Food Security Component Global Humanitarian Overview 2017
|Post date||Monday, 10 April, 2017 - 11:16|
In 2017, the humanitarian community is collectively aiming to support over 53 million people globally with lifesaving and livelihoods support through humanitarian appeals. There are thirty-four response plans involving FSC partners and national governments with an overall value of US$ 7.2 billion. In light of limited resources and competing crises, partners are implementing activities tailored contextually, and using cash transfers to the extent possible. Protracted, conflict related crises in Syria, Yemen, South Sudan, Nigeria and Somalia remain high profile, in addition to those countries left with the consequences of the 2015-2016 ENSIO event which affected some 60 million people globally. Food Security responses account for almost one-third of the overall global appeal (http://www.unocha.org/stateofaid/) in 2017.
It is essential that partners continue to build-in livelihoods activities to the extent possible in order to foster household and community resilience, while also addressing gaps in immediate food needs of the most vulnerable through in-kind and cash/voucher transfers. Urbanisation and its impact on agricultural production are also areas of key concern and are being addressed through educational programmes and incentive schemes aimed at connecting youth with agricultural activities. The immediate priorities are preventing famine in Yemen, Nigeria, and in Somalia and addressing the declared consequences in South Sudan. The UN is requested over US$ 4 billion to assist across these emergencies.

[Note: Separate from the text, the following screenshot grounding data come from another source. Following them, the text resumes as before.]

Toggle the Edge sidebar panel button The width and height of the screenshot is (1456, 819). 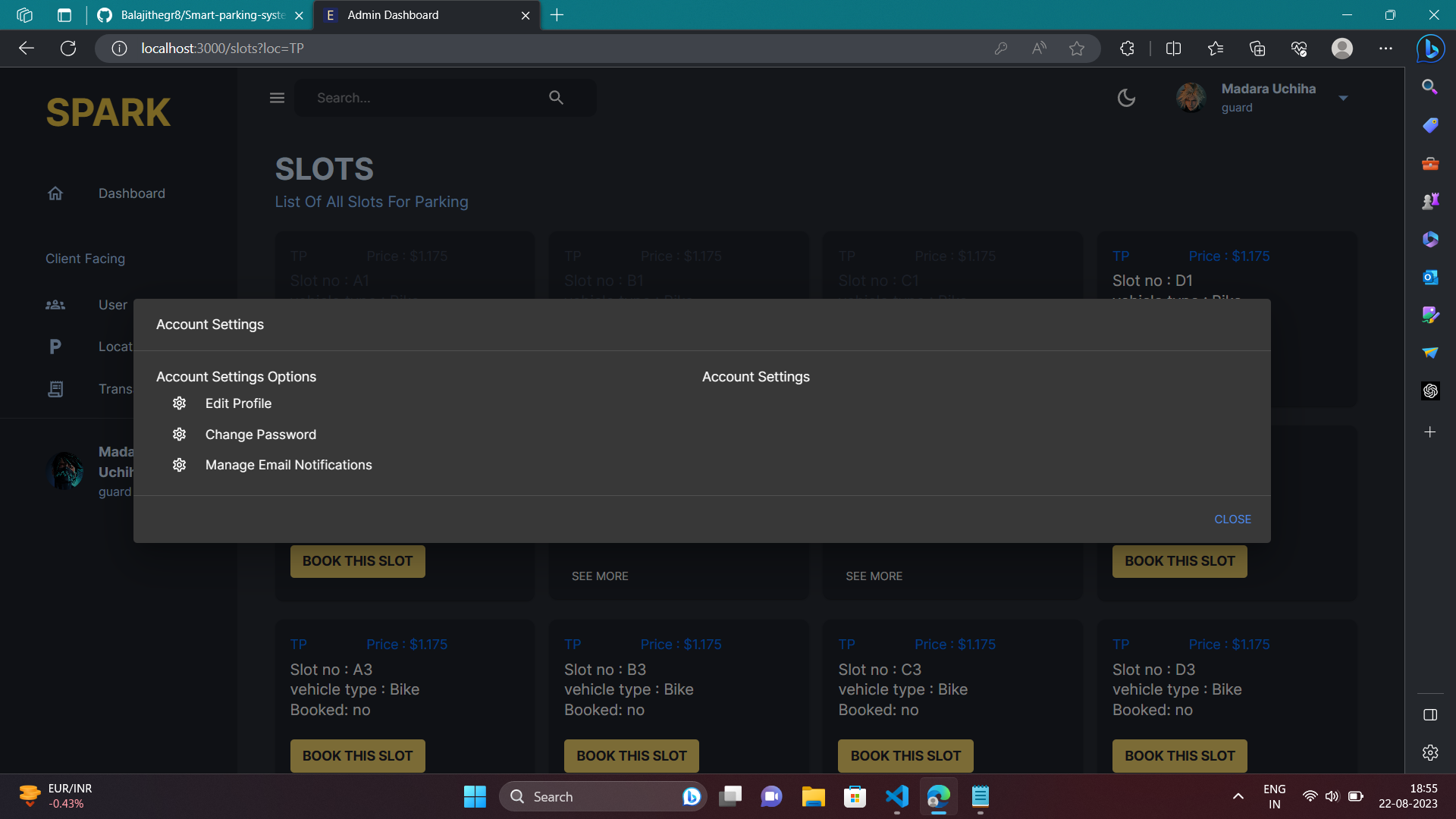1430,714
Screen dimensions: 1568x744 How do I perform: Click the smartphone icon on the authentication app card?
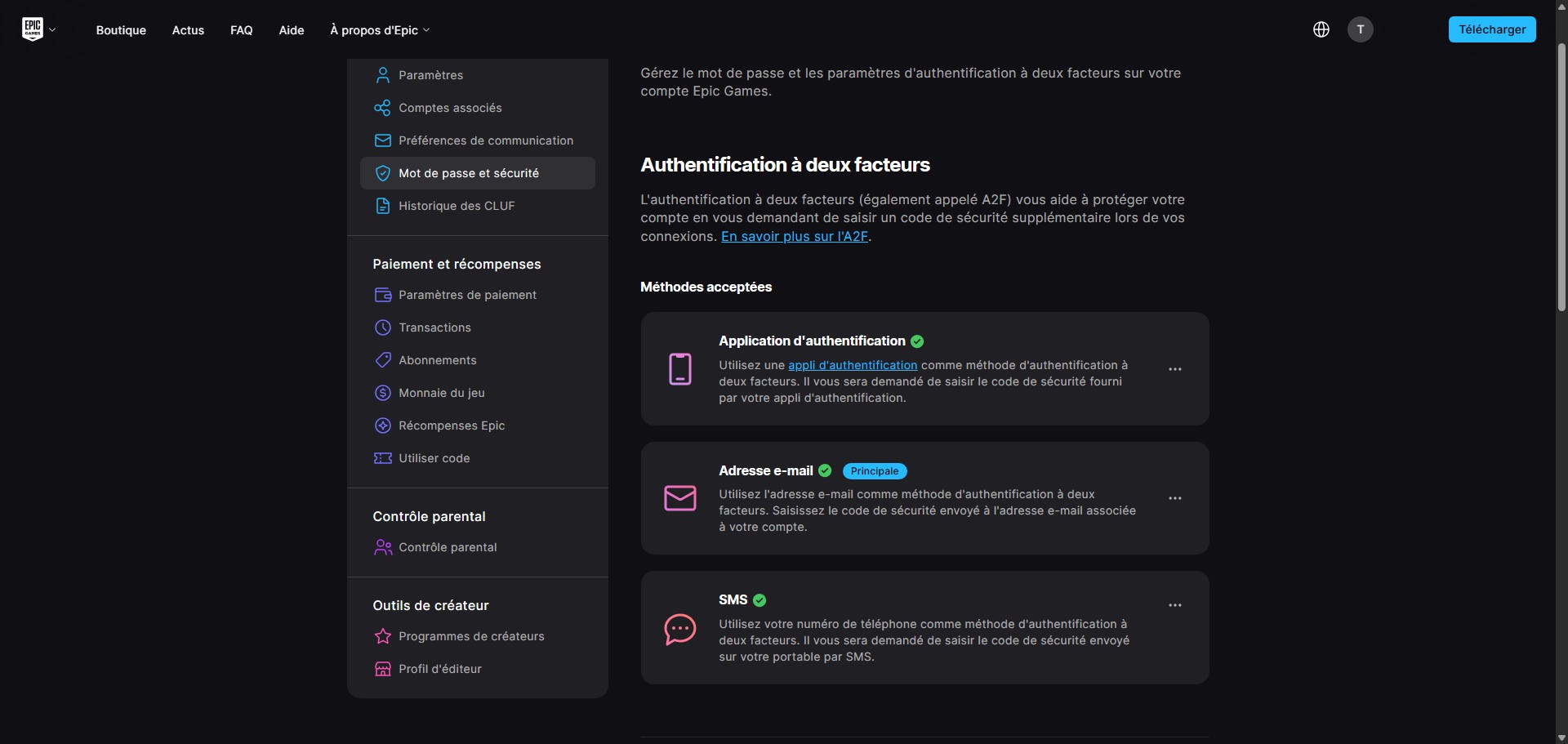[x=679, y=369]
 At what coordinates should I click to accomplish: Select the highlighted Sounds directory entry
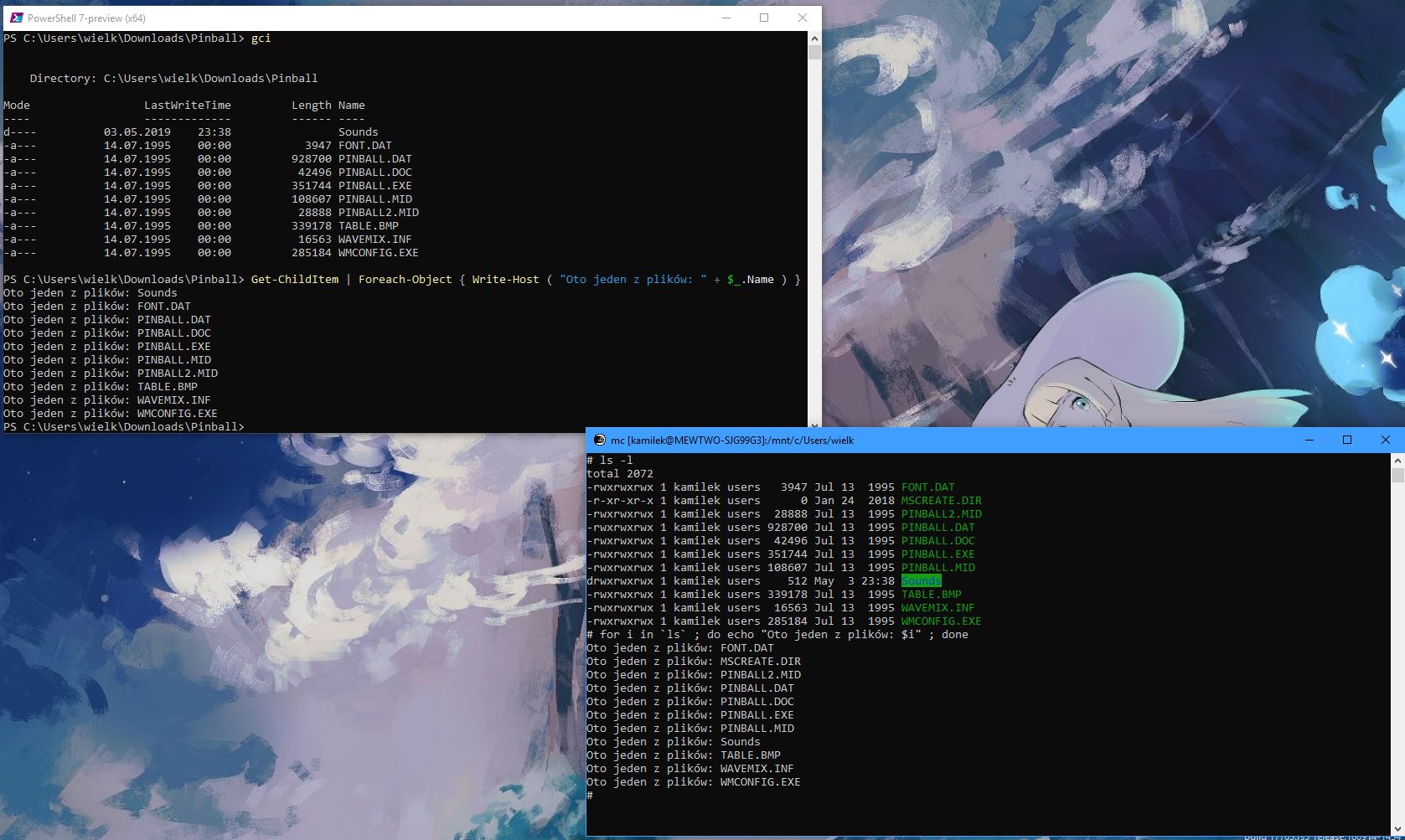[x=920, y=580]
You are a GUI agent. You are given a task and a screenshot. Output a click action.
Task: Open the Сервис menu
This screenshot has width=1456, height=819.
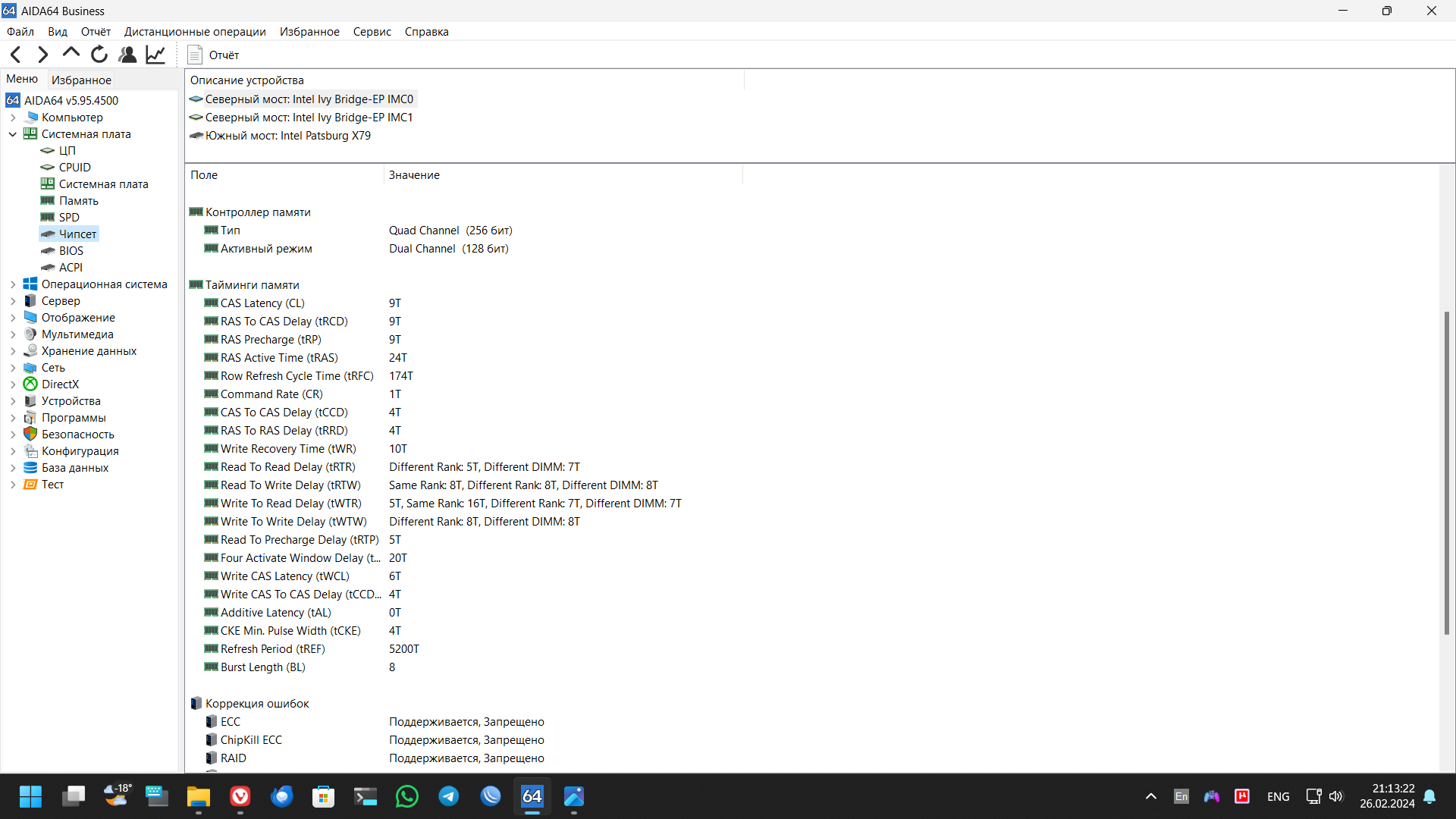372,32
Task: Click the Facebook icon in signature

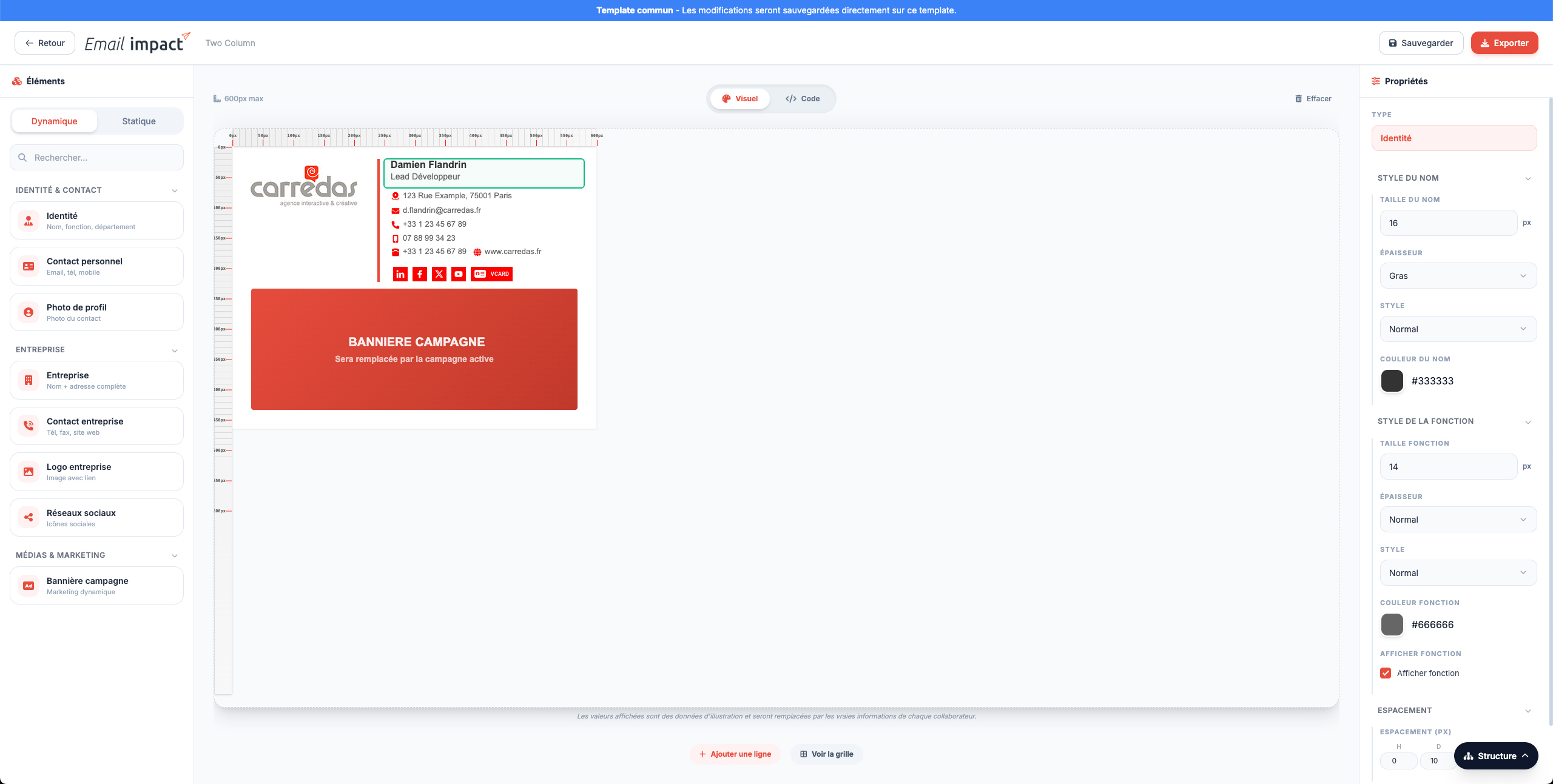Action: (420, 274)
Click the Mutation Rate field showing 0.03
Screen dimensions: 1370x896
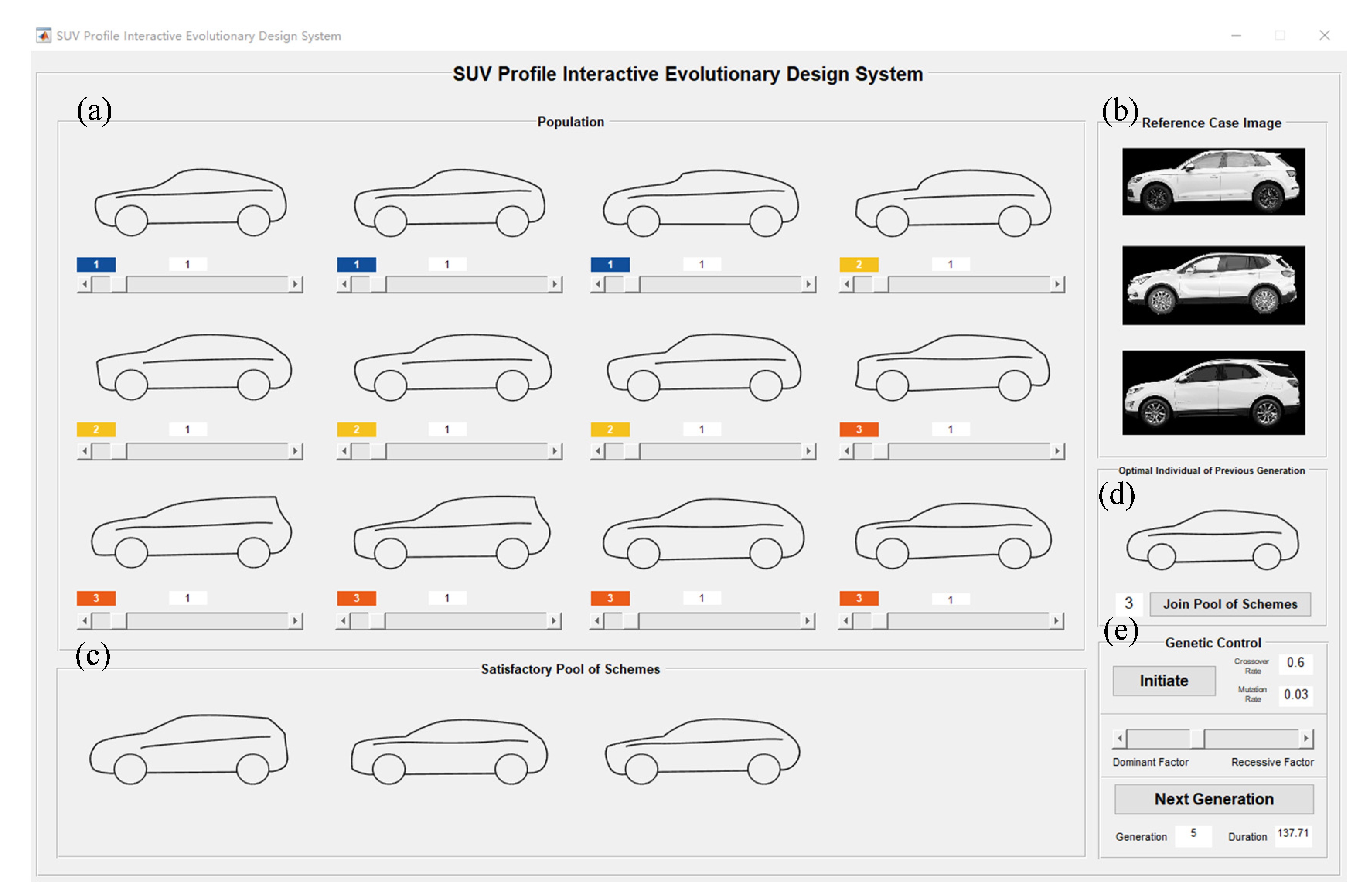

The Food Security Cluster (FSC) has been established to coordinate the food security response during a humanitarian crisis, addressing issues of food availability, access and utilisation. The Cluster is based at WFP headquarters in Rome and is co-led by FAO and WFP. The Global Support Team includes FAO, WFP, NGO and Red Cross and Red Crescent members. The Food Security Cluster is about enhancing cooperation and partnerships. The FSC works directly with its partners and stakeholders that include international NGOs, the Red Cross and Red Crescent Movement, other cluster lead agencies, UN organizations, Governments and Donors. The FSC was formally endorsed by the Inter Agency Standing Committee (IASC) on the 15 December 2010. The gFSC provides some thirty Food Security Coordination Clusters/Sectors globally primarily with information management, human resources/surge, advocacy and policy support.